Take the notion that Cisco is a "router and switch" company. While Cisco has done and continues to sell Ethernet switches, the data center model based upon top-of-rack Ethernet switches with multiple 1U servers is now becoming obsolete, especially to Cisco. The key technology is the Unified Computing System (UCS) which along with the Nexus 1000V virtual software-based Ethernet switch, can and will eliminate the top-of-rack/multiple physical server data center as we know it. The top-of-rack Ethernet switch is the technology targeted by HP and others. But for Cisco, there no longer exists a top-of-rack Ethernet switch, as it is now replaced by the Nexus 1000V virtual switch. The UCS system, using VMWare virtualization is able to replace the physical servers. Who supplies the physical servers today? Primarily HP, Dell, and IBM. So UCS is a direct threat to the server vendors' data center market.
Also Cisco, along with Brocade, is a major player in Storage Area Networks (SAN) technology, sharing the market with Brocade for the large Director class SAN switch technology at 50/50%. Many SAN innovations have been invented by Cisco over the past 7 years, such that it is fair to say that, contrary to most analysts perceptions, there are only 2 players in the SAN market: Brocade and Cisco.
Why is UCS important? By virtualizing physical servers, and eliminating top-of-rack physical Ethernet switches, a 5000 square foot data center can be shrunken into a 250 sq ft area with consequent electricity, cooling, and space savings. Think vacuum tubes vs transistors, when conceptualizing UCS/Nexus 1000V vs existing physical servers and top-of-rack Ethernet switches.

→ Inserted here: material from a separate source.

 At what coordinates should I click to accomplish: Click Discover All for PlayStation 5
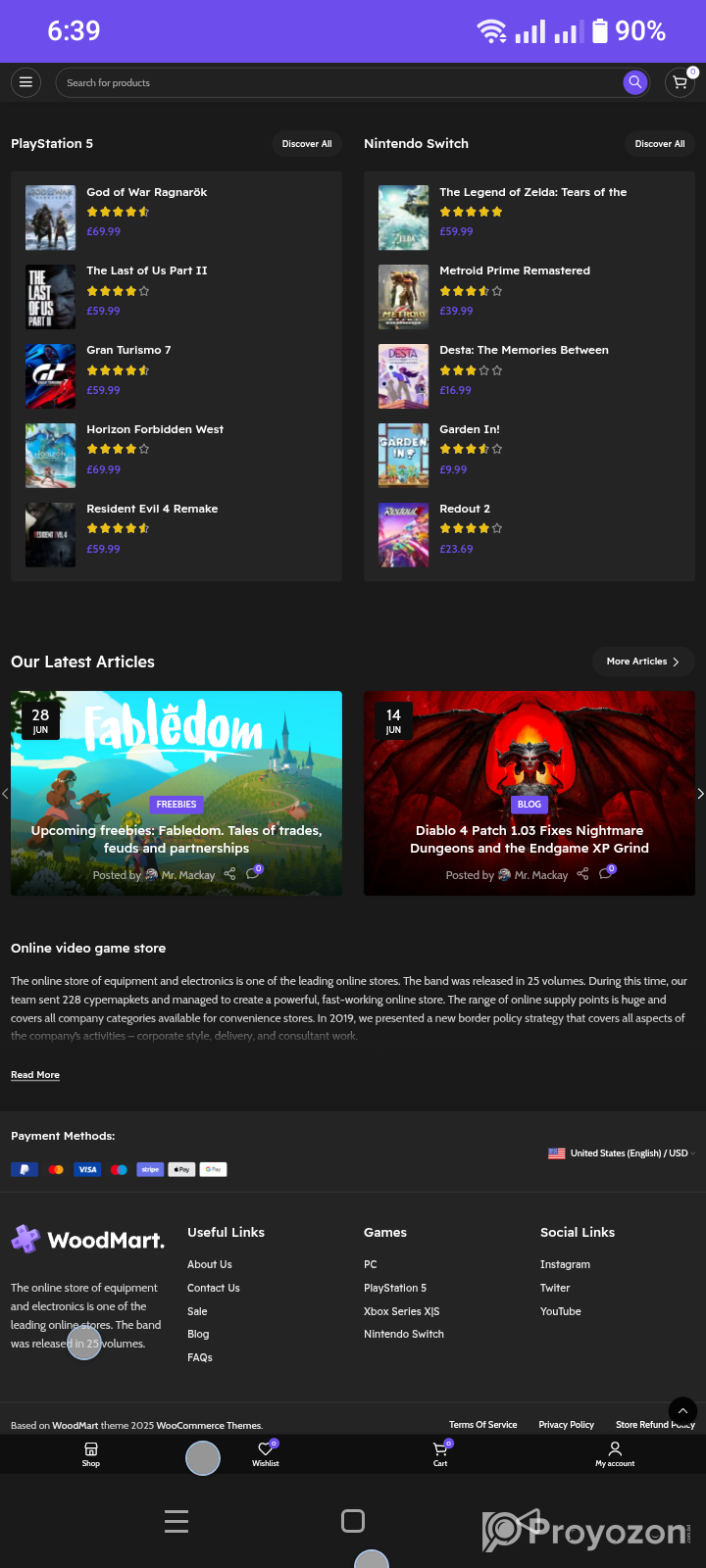click(307, 143)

Senior Cisco management, simply has not gotten the word out, and analysts often speak in so much generalities that it is clear that they don't really understand what they are commenting on. How many data centers have most analysts built, for instance?
Finally, the economy is really, really bad, despite the rosy picture painted by most commentators. Reduced profits, smaller margins, are classical symptoms of a macroeconomic lack of demand, and warning signs of deflation. The Fed, and many economists are still sounding the cry that the economy is still very bad, and possibly getting worse. So, an alternative view is that Cisco is not losing market share, but still has the same share of a shrinking market ( think state and local government austerity cuts, which eventually hit Main Street).